── STUDY MATERIAL

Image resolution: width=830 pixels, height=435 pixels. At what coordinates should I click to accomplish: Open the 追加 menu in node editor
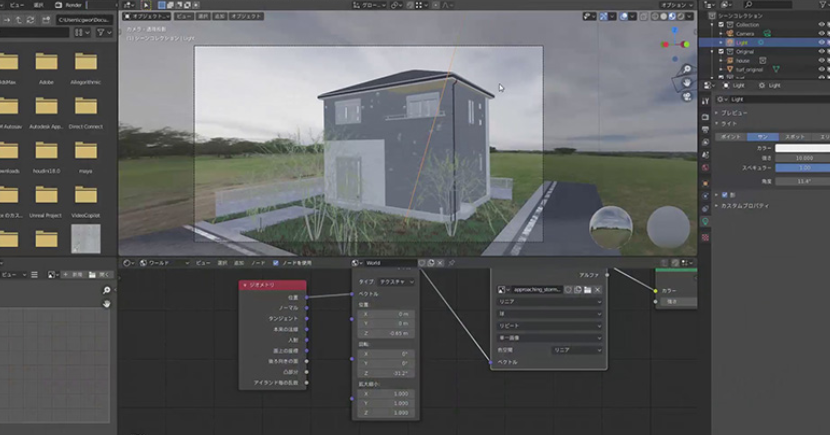pyautogui.click(x=239, y=263)
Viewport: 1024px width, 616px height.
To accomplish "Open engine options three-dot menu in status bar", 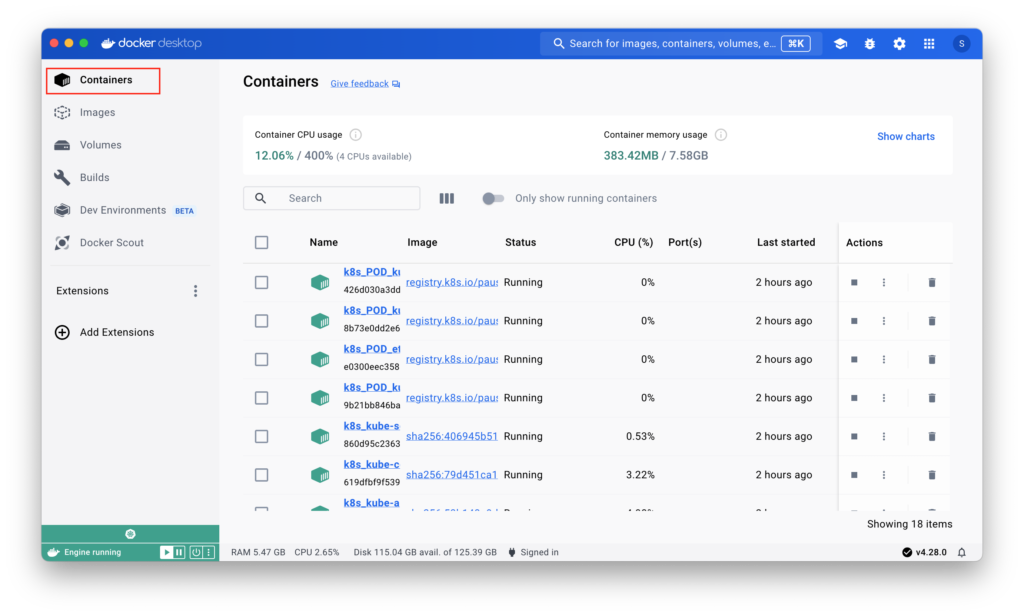I will (209, 552).
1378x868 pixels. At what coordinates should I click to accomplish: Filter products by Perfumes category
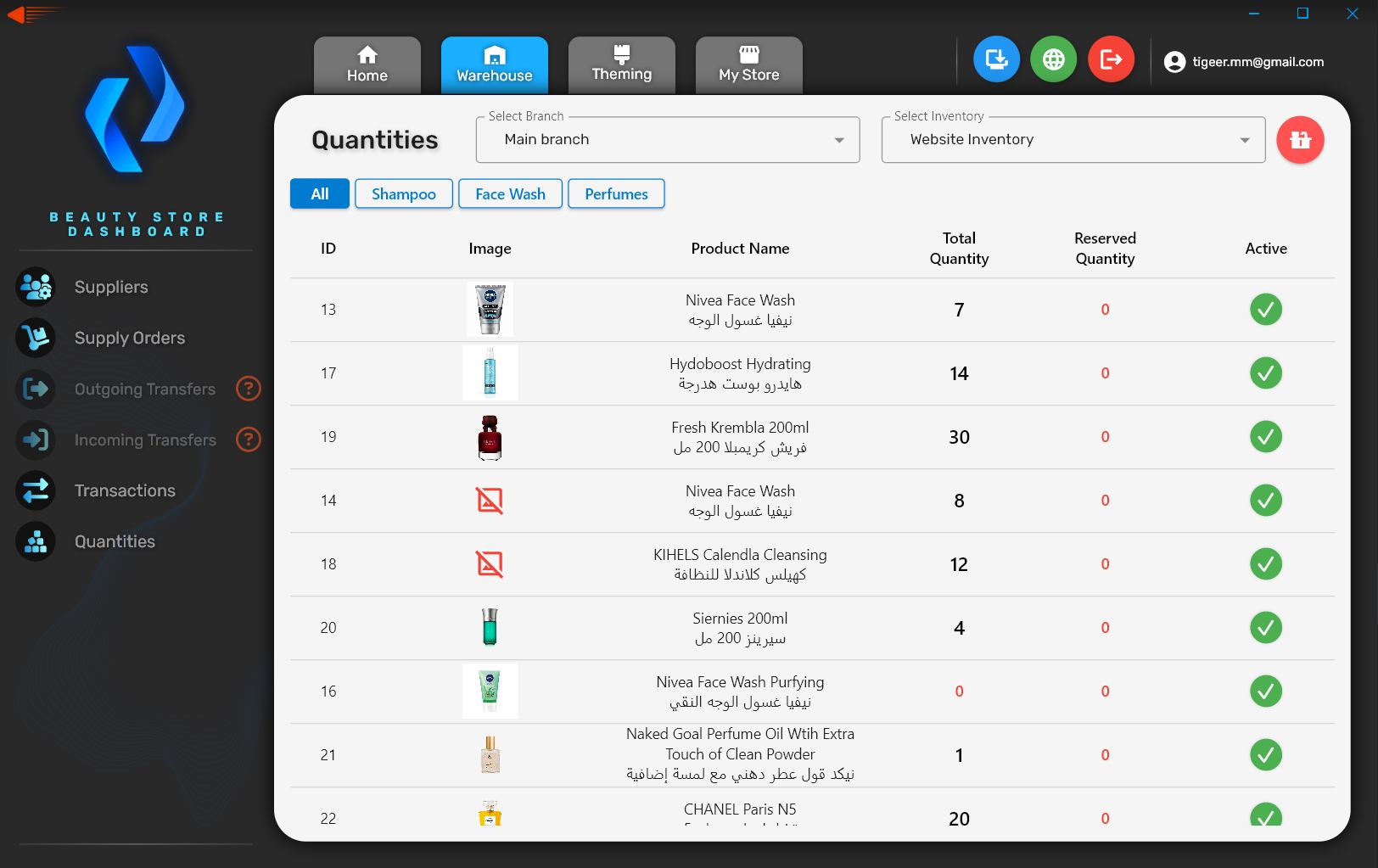(x=616, y=194)
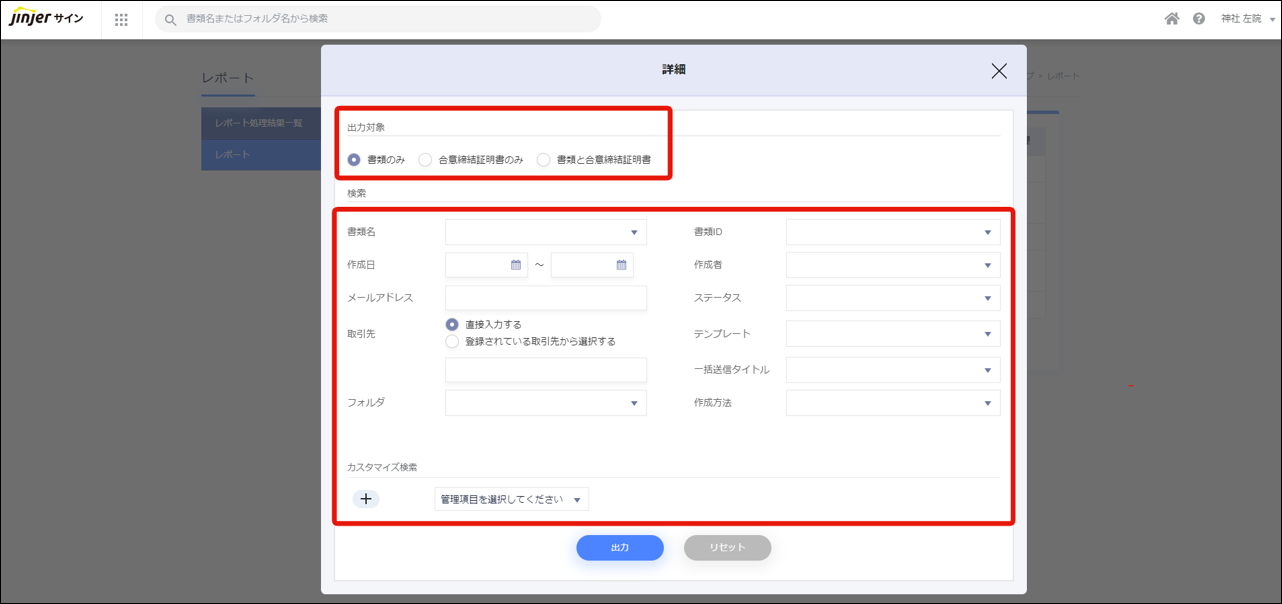This screenshot has height=604, width=1282.
Task: Open the ステータス dropdown
Action: (x=892, y=298)
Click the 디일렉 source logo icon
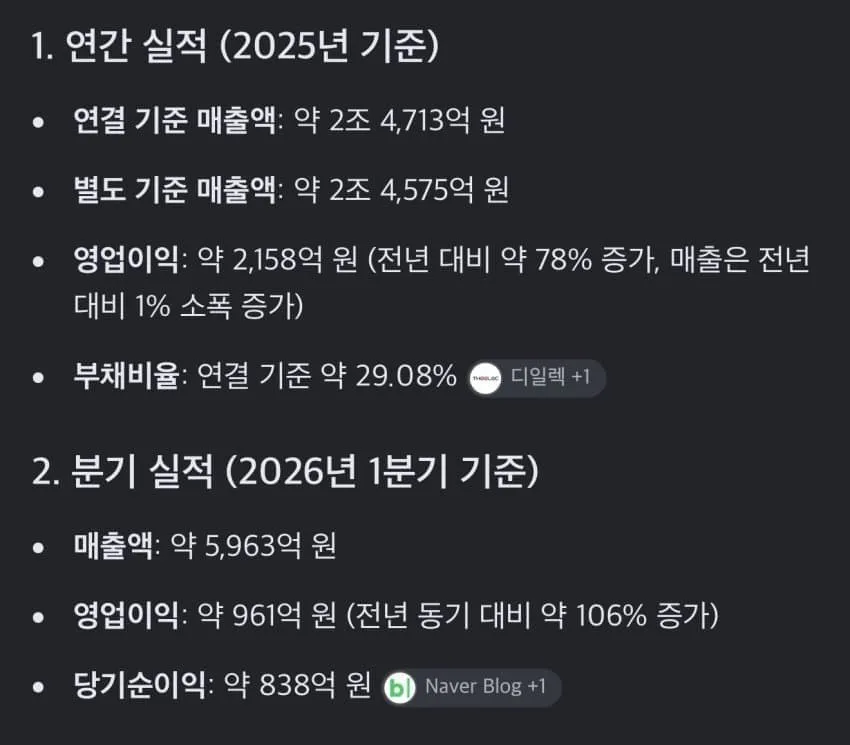The height and width of the screenshot is (745, 850). (485, 378)
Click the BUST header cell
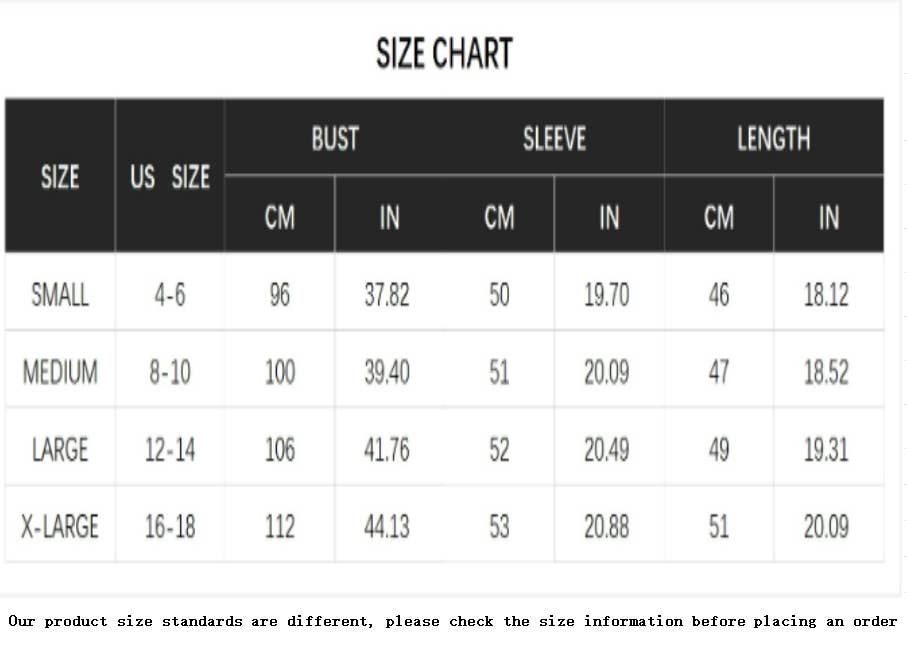 pos(335,138)
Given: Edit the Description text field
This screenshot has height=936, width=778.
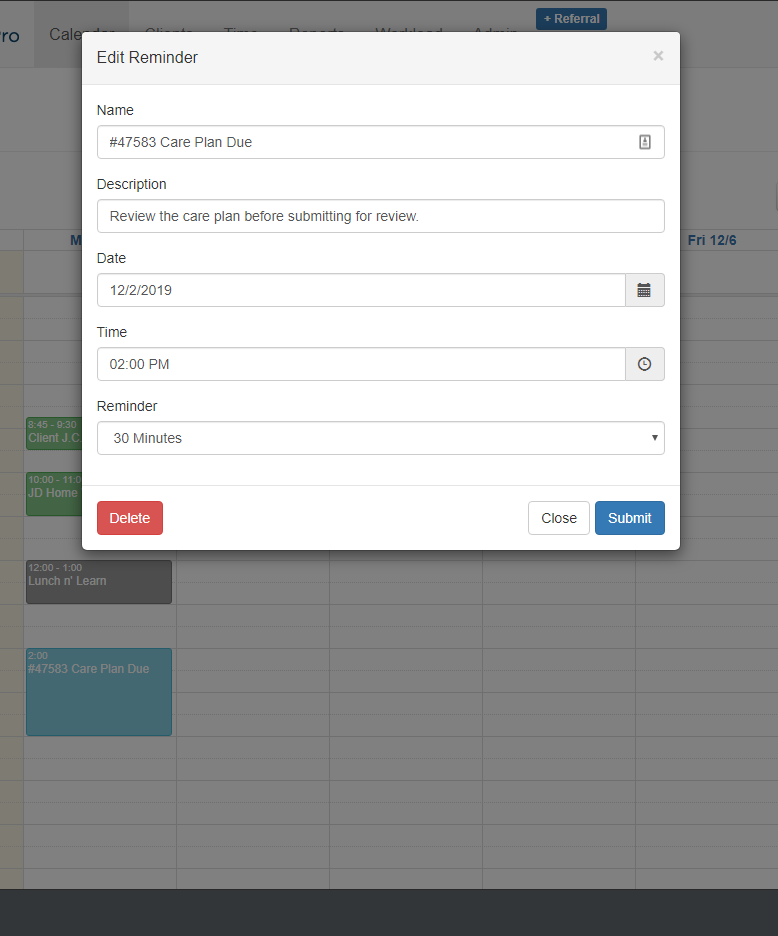Looking at the screenshot, I should coord(380,216).
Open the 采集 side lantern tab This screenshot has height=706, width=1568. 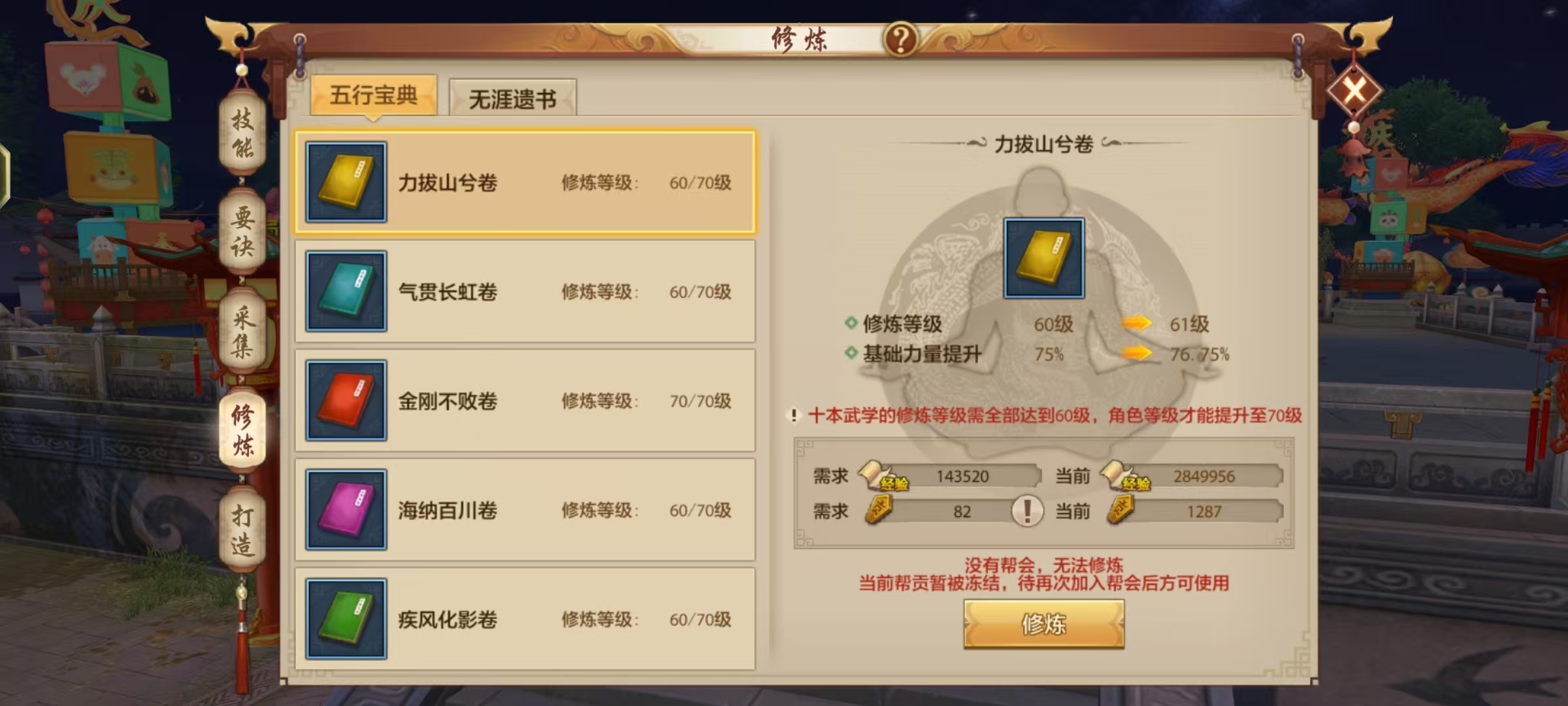click(242, 332)
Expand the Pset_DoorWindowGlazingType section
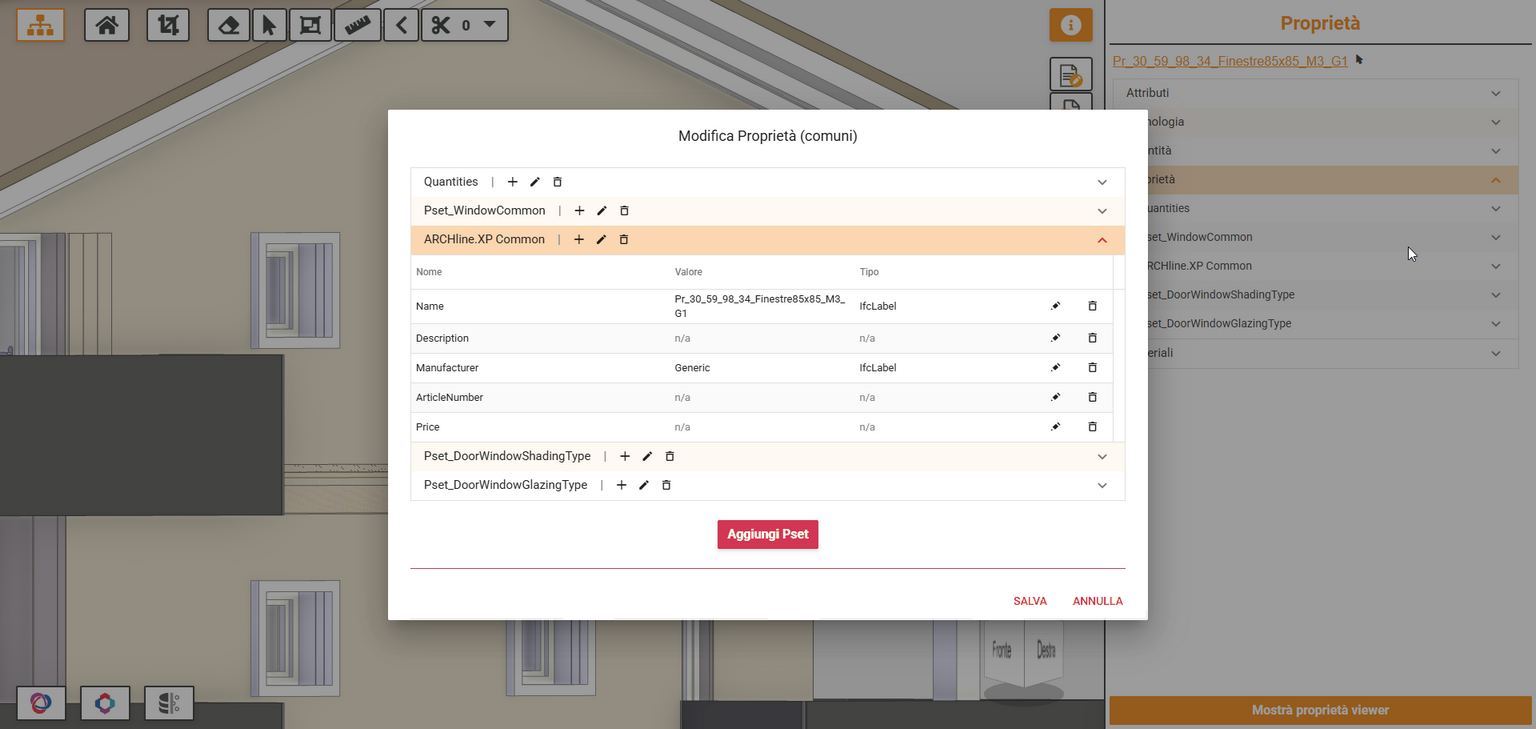The height and width of the screenshot is (729, 1536). [1102, 485]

────

Transcribe exactly the span of lines that opens with the line holding "Expand the Pset_DoorWindowGlazingType section" and closes with the last line of the entries above. Omit pictures.

Expand the Pset_DoorWindowGlazingType section
The height and width of the screenshot is (729, 1536). [1102, 485]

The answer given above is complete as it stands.